The federal Centers for Disease Control and Prevention (CDC) announced $49 million in HIV prevention grants that require grantees to prove that their efforts are effective and focus more on doing prevention among people who are already infected with the virus.
“This was a highly competitive program announcement,” said Dr. Robert S. Janssen, director of CDC’s HIV prevention programs during a May 21 telephone briefing with reporters.
Only 142 AIDS groups out of the 537 across the nation that applied will be funded and the average grant size is $345,000 for the first year of the five-year program. The $49 million is just a portion of the $788 million that CDC will spend on domestic HIV prevention efforts this fiscal year.
Twenty-three million will fund prevention efforts targeting people who are already infected and their partners as well as people at “very high risk” of becoming infected, according to Janssen.
Another $14 million will be for HIV counseling and testing and the remaining $13 million will be spent on health education and risk reduction efforts.
The grant awards showed a general shift of cash away from AIDS groups in the Northeast, Midwest, and West and towards groups in the South. Part of the reason for that shift is the quality of the applications, but also because the CDC used data on AIDS cases to determine where the need was.
Janssen said that from 1996 to 2002 AIDS cases had grown in the South, decreased in the West and remained stable in the Northeast and Midwest.
“That explains some of the shift to the South,” Janssen said. “It doesn’t necessarily explain all of the shift.”
AIDS case data does not reflect the current state of the epidemic because it can take a person as long as ten years to go from testing HIV-positive to having AIDS. Janssen said that there were not yet reliable HIV case reporting systems in place in all 50 states and the nation’s capitol.
“AIDS data are the only complete data that we have nationwide,” Janssen said. “We do not a stable HIV reporting system yet.”
Forty-one percent of the cash will fund programs serving gay and bisexual men, programs targeting heterosexuals will get 38 percent, and efforts aimed at injecting drug users will get 20 percent.
“What seems to have happened is that the organizations serving men who have sex with men have requested more money or they are doing more expensive interventions,” Janssen said. “There actually is a very large increase going to organizations serving MSM.”
Eighty-two percent of the $49 million will go to groups serving African Americans, Latinos, Asian and Pacific Islanders, and Native Americans.
In addition to putting more money into so-called prevention for positives, the CDC required applicants to include performance indicators, or measures of whether or not the funded program is doing what it claims to do, in their proposals.
“The announcement included some specific items that are called program performance indicators,” said Dr. Harold W. Jaffe, director of CDC’s National Center for HIV, STD and TB Prevention, last year when the agency sought applications. “They attempt to set goals... For example, let’s say one of your activities is outreach and testing. One indicator might be the percent of newly-identified positive tests that were returned to a client.”
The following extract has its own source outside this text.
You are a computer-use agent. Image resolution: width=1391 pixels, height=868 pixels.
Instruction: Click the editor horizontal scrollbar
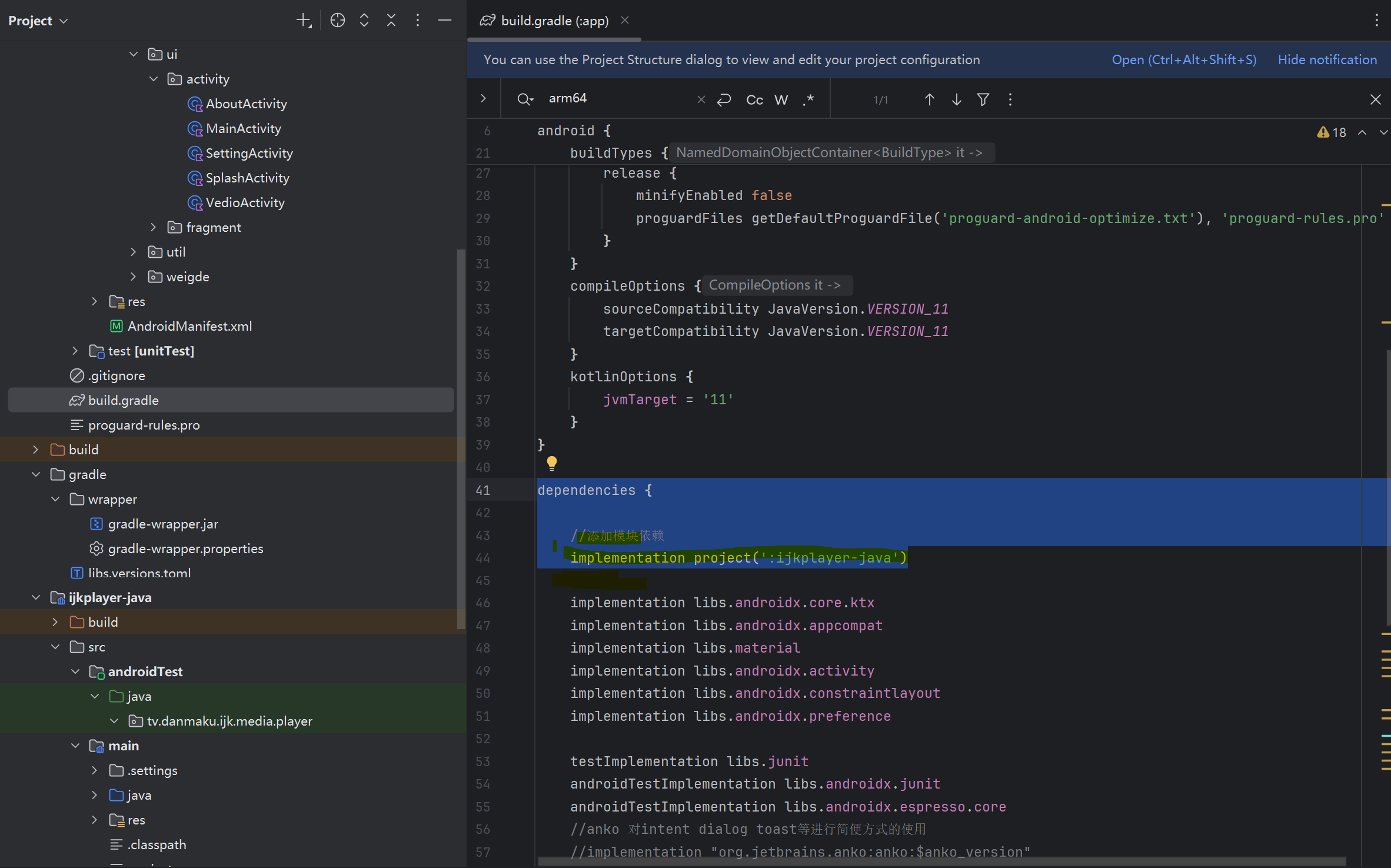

Janssen said there were no trends in how the applicants responded to the performance indicator requirement. The CDC is negotiating with the successful applicants to determine what shape their final programs will take. Those negotiations will be completed by July 1.
Twenty-eight AIDS or community groups across New York State were funded including ten that serve gay and bisexual men. Those groups included the Gay Men’s Health Crisis (GMHC), Gay Men of African Descent, and People of Color in Crisis (POCC).
“The CDC grant will enable GMHC and other community based organizations to create and implement targeted HIV prevention efforts among men who have sex with men in the communities that have the highest incidence of HIV infection rates,” wrote Lynn Schulman, a GMHC spokesperson in a press statement.
Gary English, executive director of the Brooklyn-based POCC, said his group would likely spend its money on expanding its HIV testing efforts and on Many Men, Many Voices, an HIV prevention program.